Data Mining
Did you ever try to look up papers on a specific topic but get overwhelmed by bunches of semi-related or non-related papers? The key problem here is “we are drowning in information, but starved for knowledge.” Information is not always useful. The knowledge behind it is what we really need. We may have tons of information, but cannot make any decision. The reason is simple. We don’t know how to use it since it becomes too large and complex for us to process.

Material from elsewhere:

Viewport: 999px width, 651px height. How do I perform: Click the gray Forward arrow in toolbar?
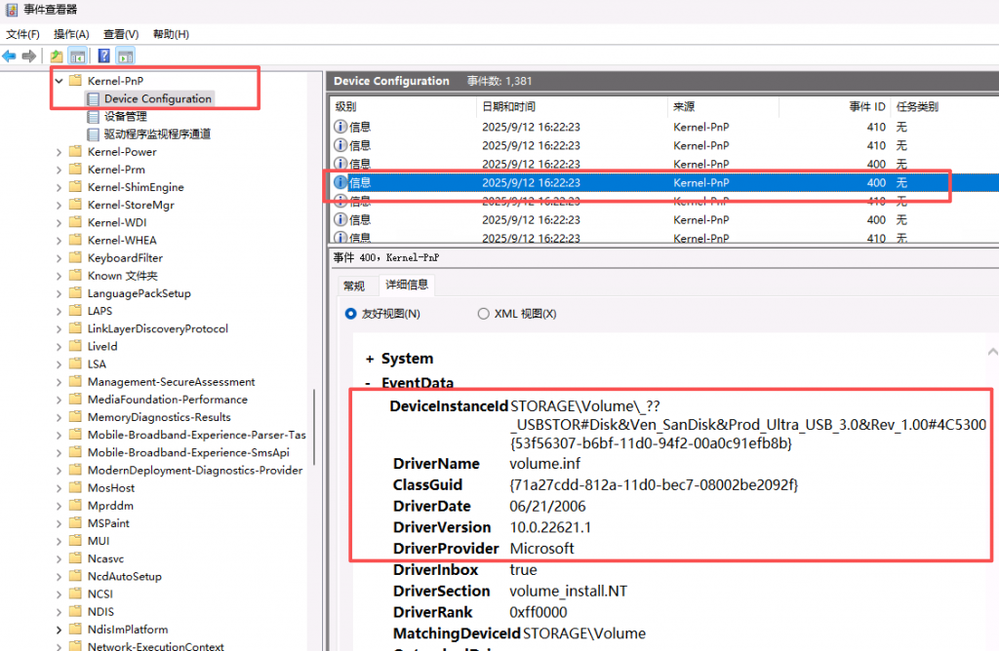coord(29,57)
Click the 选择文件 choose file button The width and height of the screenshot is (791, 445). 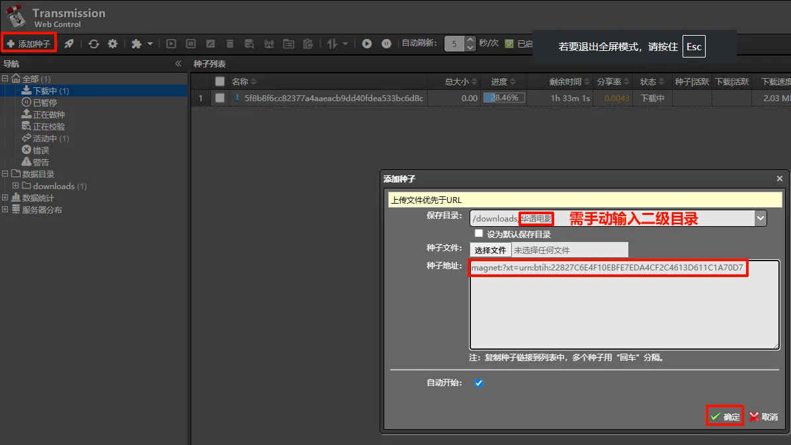point(490,250)
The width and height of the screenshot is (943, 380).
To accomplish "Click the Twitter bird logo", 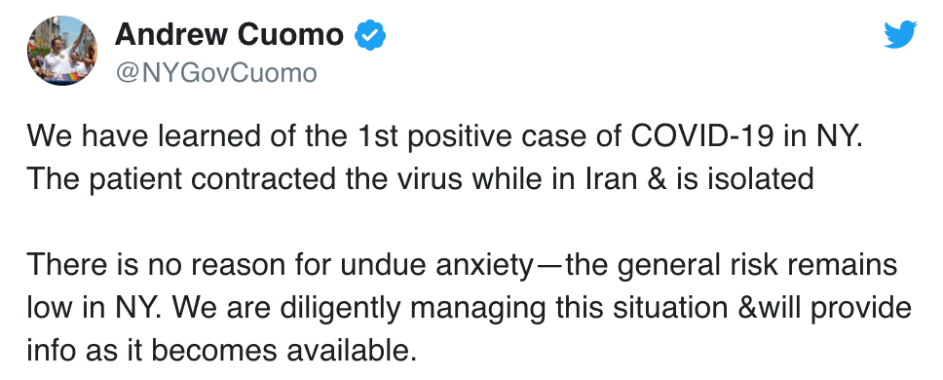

Fortunately, we have data mining! The mission of data mining is to discover knowledge from oceans of information. it gives us a data-driven approach to survive in an information explosion era. Basically, data mining is a computational process of discovering knowledge in large data sets involving methods at the intersection of artificial intelligence, machine learning, statistics, and database systems. As long as we feed the machine running data mining algorithms with sufficient data, it may learn knowledge from data by itself.
One of the most attractive features of data mining is its ability of prediction. It helps us learn from the past, and predict the future. Basically, to build a prediction model we need a training dataset. Once the model has been trained, we assess its performance over a separate testing dataset. Finally, if everything goes well, the model can be deployed to predict some unknown properties of future data such as classes, similarities, relationships, etc. With data mining, we may not hurry to understand the mechanism of a flu in order to predict how it spreads. We may not need to explicitly make a survey on customers to recommend them best-fit books. We may easily detect a bank fraud from billions of transactions. We will never image we can do these crazy things before we have data mining.
In summary, data mining is aimed at discovering knowledge from information which is exactly what we badly need in this age.